L’appelante soutient que, que contrairement à ce qu’a retenu le tribunal, qui n’a justifié son analyse par aucun élément juridique ou factuel, il existe en réalité non pas un seul contrat de bail, qui aurait été conclu le 15 octobre 2010, mais deux contrats, avec chacun un avenant, d’une part celui du 15 octobre 2010 et son avenant du 1er juillet 2011 et d’autre part celui du 1er février 2013 et son avenant du 1er août 2017.

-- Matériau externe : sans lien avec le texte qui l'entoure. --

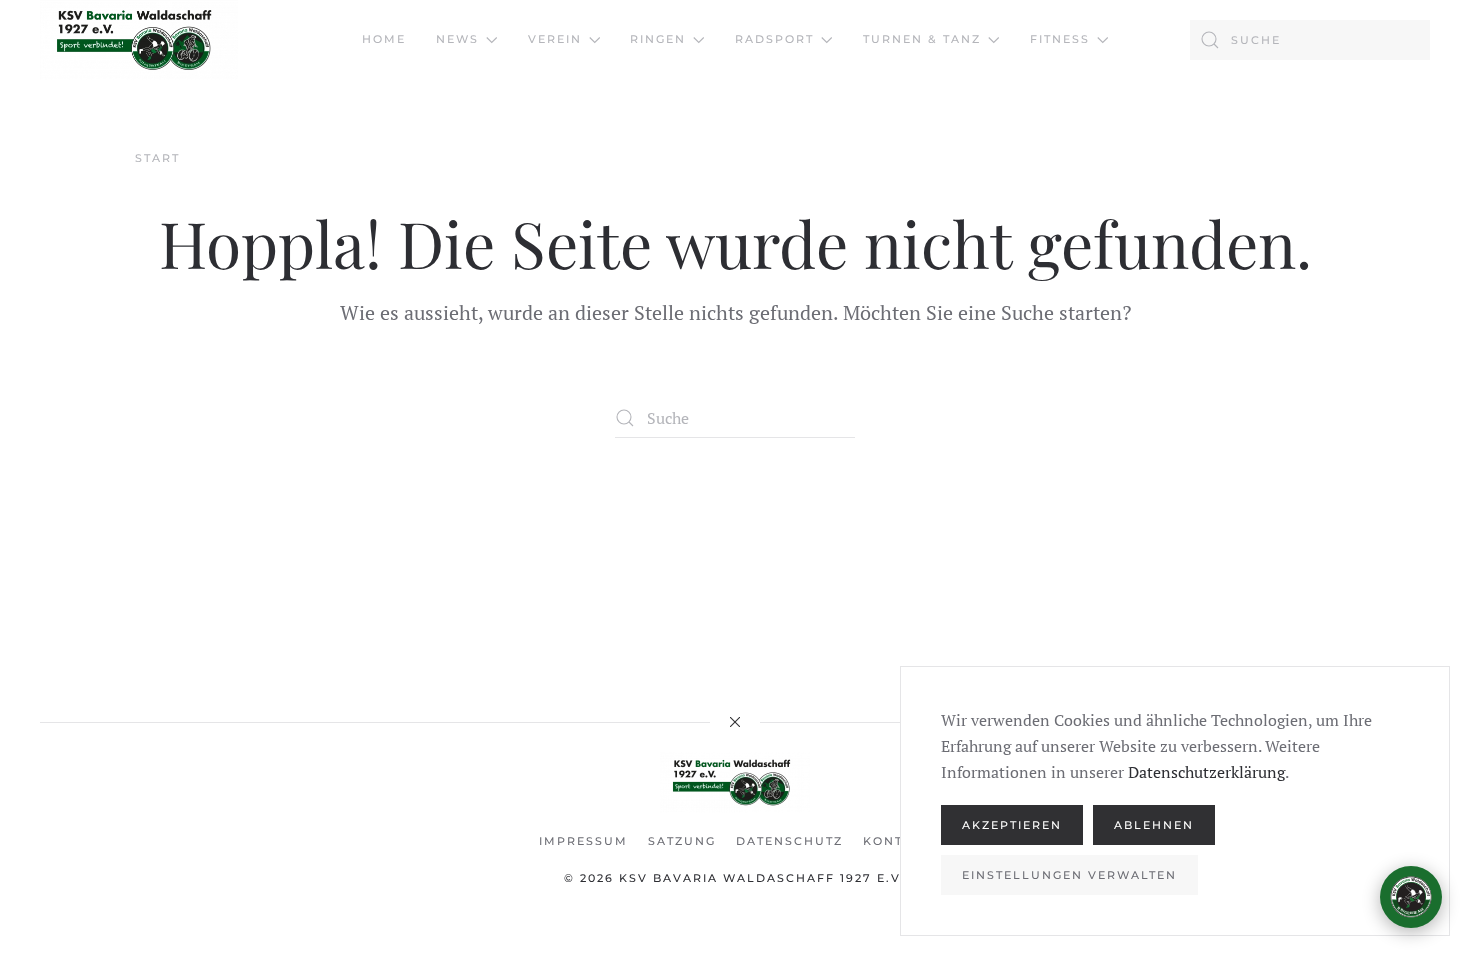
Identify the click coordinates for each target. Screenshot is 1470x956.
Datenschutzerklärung (1206, 772)
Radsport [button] (774, 39)
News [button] (457, 39)
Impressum (583, 841)
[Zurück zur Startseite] (139, 40)
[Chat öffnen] (1411, 897)
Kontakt (897, 841)
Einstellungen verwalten (1069, 875)
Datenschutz (789, 841)
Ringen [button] (658, 39)
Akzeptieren (1012, 825)
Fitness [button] (1060, 39)
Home (384, 39)
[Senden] (1401, 806)
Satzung (682, 841)
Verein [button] (555, 39)
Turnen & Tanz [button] (922, 39)
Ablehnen (1154, 825)
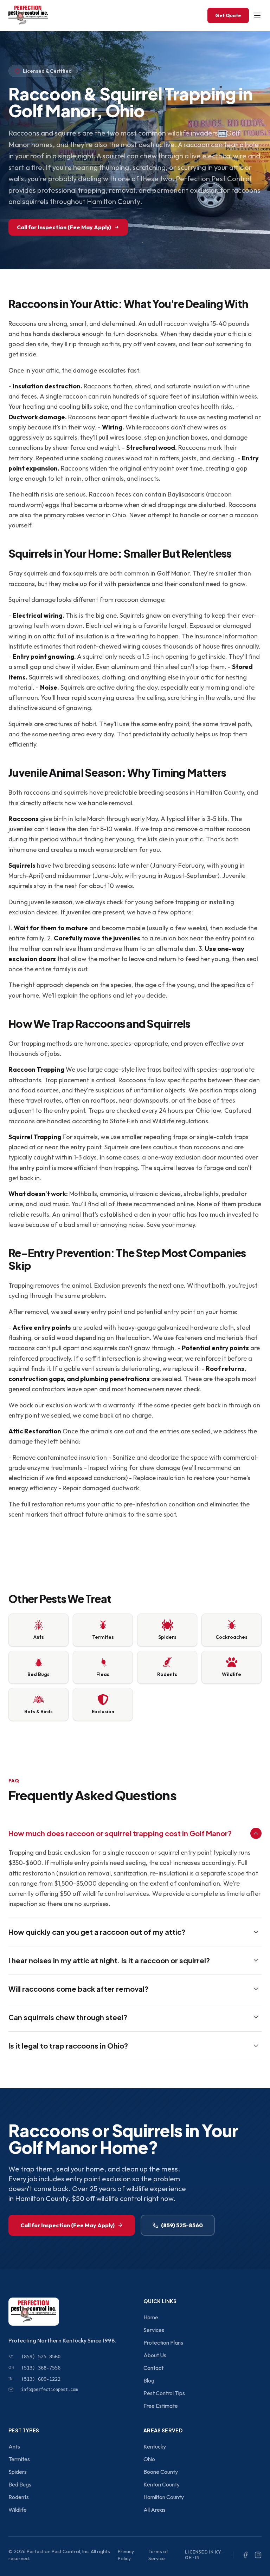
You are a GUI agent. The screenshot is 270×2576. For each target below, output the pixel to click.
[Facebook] (245, 2554)
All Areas (154, 2509)
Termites (19, 2459)
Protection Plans (163, 2342)
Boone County (160, 2471)
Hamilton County (163, 2497)
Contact (153, 2367)
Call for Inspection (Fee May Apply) (64, 227)
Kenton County (161, 2484)
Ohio (149, 2459)
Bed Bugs (19, 2484)
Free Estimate (160, 2405)
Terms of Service (158, 2555)
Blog (148, 2380)
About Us (154, 2355)
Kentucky (154, 2446)
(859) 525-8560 (182, 2225)
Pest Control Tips (164, 2393)
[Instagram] (258, 2554)
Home (150, 2317)
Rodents (18, 2497)
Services (153, 2329)
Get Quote (228, 15)
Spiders (17, 2471)
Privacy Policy (126, 2555)
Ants (14, 2446)
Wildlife (17, 2509)
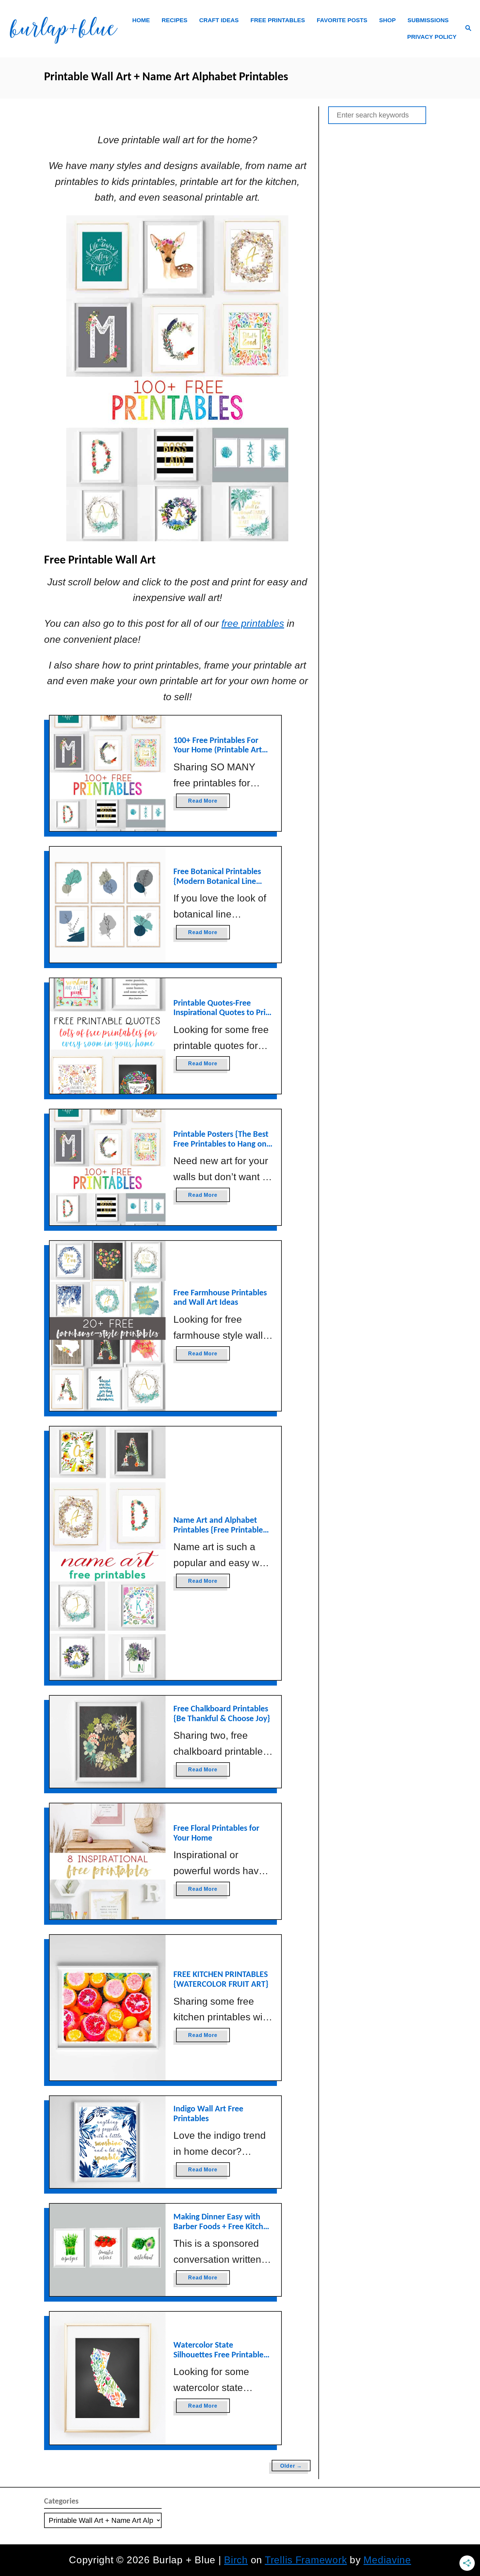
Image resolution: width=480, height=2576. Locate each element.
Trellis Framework (306, 2559)
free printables (252, 623)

Elle soutient que le courrier reçu le 2 mars 2020 s’analyse en un congé global, délivré pour les deux baux conclus entre les parties. Il a eu pour effet, en application de l’article L.145-4 du code de commerce, et faute qu’ait été respecté le préavis de 6 mois visé par ce texte, de mettre fin aux baux au 30 septembre 2020 pour le 1er bail, qui prenait fin le 30 juin 2020, et au 31 juillet 2023 pour le second, prenant fin le 31 juillet 2026, avec une fin de première période triennale arrêtée au 31 juillet 2020 et une fin de deuxième période triennale au 31 juillet 2023, les baux se prolongeant jusqu’à la fin des périodes triennales.

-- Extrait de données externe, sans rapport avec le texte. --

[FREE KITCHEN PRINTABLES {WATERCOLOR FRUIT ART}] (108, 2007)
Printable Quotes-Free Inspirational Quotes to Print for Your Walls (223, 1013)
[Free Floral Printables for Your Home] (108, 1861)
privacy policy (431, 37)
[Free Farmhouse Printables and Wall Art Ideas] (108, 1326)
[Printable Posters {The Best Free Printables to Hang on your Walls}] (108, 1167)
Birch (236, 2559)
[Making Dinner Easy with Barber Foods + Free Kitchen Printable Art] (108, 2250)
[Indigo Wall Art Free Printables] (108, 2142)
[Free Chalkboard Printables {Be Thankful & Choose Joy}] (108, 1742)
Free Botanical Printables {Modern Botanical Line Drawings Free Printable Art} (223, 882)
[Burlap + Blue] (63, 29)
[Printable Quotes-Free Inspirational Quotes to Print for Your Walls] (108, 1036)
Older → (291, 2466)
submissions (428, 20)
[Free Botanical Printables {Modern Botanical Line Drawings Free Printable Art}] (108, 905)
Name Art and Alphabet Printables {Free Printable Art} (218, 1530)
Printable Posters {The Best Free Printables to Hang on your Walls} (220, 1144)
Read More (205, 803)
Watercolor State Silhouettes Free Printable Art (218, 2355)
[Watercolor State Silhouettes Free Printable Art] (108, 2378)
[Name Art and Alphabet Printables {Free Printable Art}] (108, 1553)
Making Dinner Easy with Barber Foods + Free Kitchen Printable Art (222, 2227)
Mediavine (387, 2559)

Elle considère que la société Medicalem, qui ne s’est pas acquittée des loyers mis à sa charge jusqu’au terme de la période triennale en cours, doit être condamnée au paiement de l’intégralité des loyers et charges dus pour la dite période. Outre le paiement de la dette locative antérieure, qui s’élève à 6 203,29 euros pour le bail du 15 octobre 2010 et à 4 848 euros pour le bail du 1er février 2013.
La SCI BDP soutient, enfin, que le départ de la société Medicalem 'du jour au lendemain’ sans régler sa dette locative et sans respecter le préavis applicable pour les baux commerciaux de cette nature lui a causé un préjudice majeur, qu’elle évalue à 5 000 euros, puisqu’elle a été privée brutalement et par surprise de ses revenus locatifs.
S’opposant à l’argumentation de la société Medicalem, selon laquelle la lettre du 2 mars 2022 [lire 2020] constitue non pas une lettre de congé mais une notification d’un départ des locaux en raison des manquements graves et répétés de la bailleresse à ses obligations contractuelles, elle conteste l’absence de délivrance conforme des locaux qui lui est reprochée, et soutient, justificatifs à l’appui, qu’elle entretenait correctement les locaux loués.
Elle ajoute que, s’agissant des problèmes de radiateurs allégués, ils remontent à fin 2017 début 2018, et que la société Medicalem a obtenu une indemnisation à hauteur de 800 euros pour compenser le préjudice de jouissance qu’elle a allégué, et qu’elle ne peut en même temps percevoir une indemnité et indiquer qu’elle entend résilier le bail en raison de ce même préjudice. S’agissant des autres problématiques dont se plaint la société, elle considère que leur existence n’est démontrée par aucun élément concret. Et en tout état de cause, qu’elles ne sont pas de nature à justifier une résiliation du bail sans préavis et sans règlement de la dette locative. La société Medicalem n’ayant, au surplus, jamais engagé de procédure lorsqu’elle se trouvait dans les lieux pour solliciter une compensation de ses prétendus préjudices. Selon la SCI BDP, les désordres dénoncés par la société Medicalem ne constituent que des prétextes pour lui permettre de quitter les lieux sans avoir à assumer ses obligations contractuelles, alors que dès le mois d’avril 2019 elle envisageait d’acquérir ses propres locaux pour des raisons économiques et financières, ce qui constitue la vraie raison de son départ.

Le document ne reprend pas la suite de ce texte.